Although these are difficult times for the music business, the music itself is flourishing, especially in terms of female artists. The stage was set by the Dixie Chicks, whose runaway Grammy winner Taking the Long Way begins with three songs that resonate as strongly as any opening to an album in recent memory. No wonder the LP has shown such staying power.
On the heels of this triumph, two beguiling new and developing female artists have emerged to brighten the prevailing gloom. Amy Winehouse and Feist have both released scintillating albums that combine a firm grounding in the musical past with a bold assertiveness that is very much of the moment, providing the pop landscape with an exhilarating, much-needed blast of fresh air. These two career artists share a knack for creating provocatively personal music embedded with irresistible pop hooks, and have also added to our video library with eye-catching brilliance.

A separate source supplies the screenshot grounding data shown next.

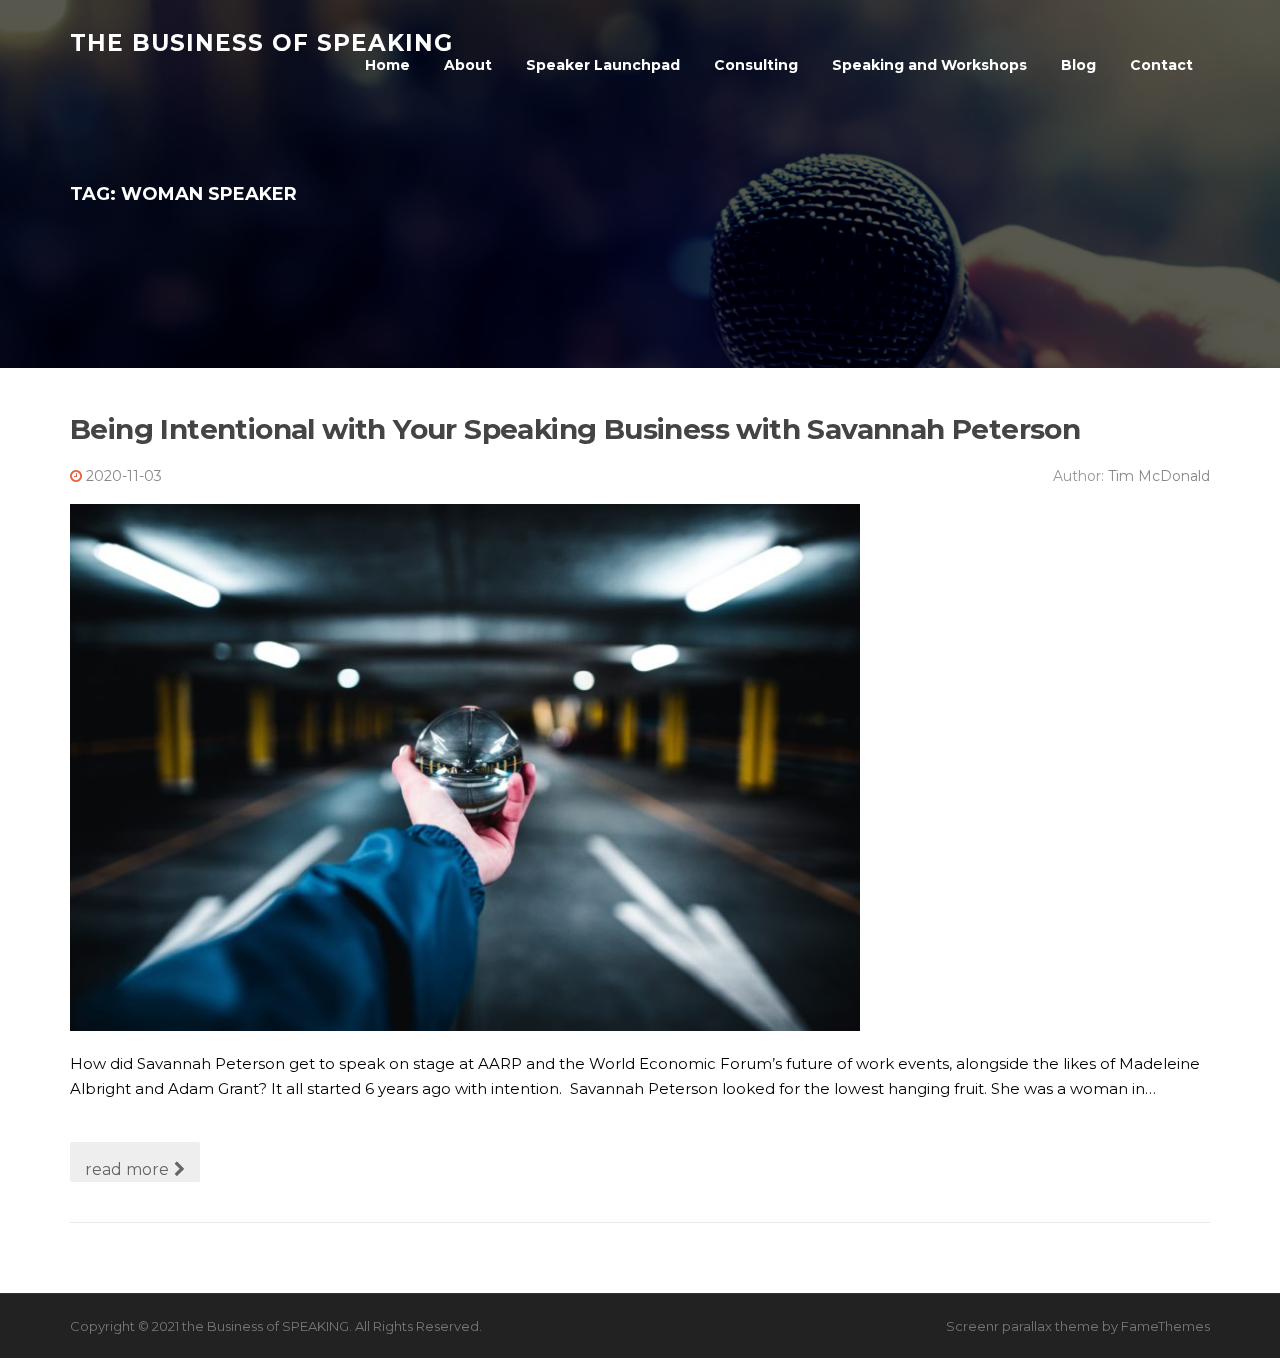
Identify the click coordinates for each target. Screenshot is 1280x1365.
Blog (1078, 65)
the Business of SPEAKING (261, 42)
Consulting (756, 65)
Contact (1161, 65)
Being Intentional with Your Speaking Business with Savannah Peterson (575, 429)
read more (127, 1169)
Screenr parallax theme (1022, 1326)
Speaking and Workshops (929, 65)
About (468, 65)
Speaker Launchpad (603, 65)
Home (387, 65)
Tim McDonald (1159, 476)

Winehouse convincingly portrays a ball-busting femme fatale with a mind of her own on Back to Black (Universal Republic), which contains the hit single “Rehab,” a heady blend of vintage soul and contemporary attitude. If this song of empowerment and defiance stands as the year’s most distinctive premise, Feist’s “1234,” from her album Reminder (Interscope), is 2007’s most inventive musical concoction, with its unconventional instrumentation, buoyant groove and playful vocal. Taken together, Winehouse and Feist’s breakthrough hits exemplify the autonomous self-assurance of their generation’s envelope-pushing brand of female consciousness.
Tellingly, these albums have followed a similar path on the way to approaching imminent critical mass, staking their claims in the iTunes Top 10 and maintaining a serious online presence, which continues to be a crucial aspect of their respective ascents. The new media generation has embraced them wholeheartedly, and the video channels are rejoicing in their creativity.
In a big-picture sense, the artistic and commercial impact of this gifted twosome provides hope for the industry as a whole, demonstrating that the major label system is still capable of locating, nurturing and breaking significant artists.
Don’t be surprised if Winehouse and Feist find themselves pitted against each other in the Best New Artist category of the 2008 Grammy competition. If the mainstream country stylings of Carrie Underwood, this year’s winner in the same category, are the aural equivalent of comfort food, these two contenders challenge as they satisfy.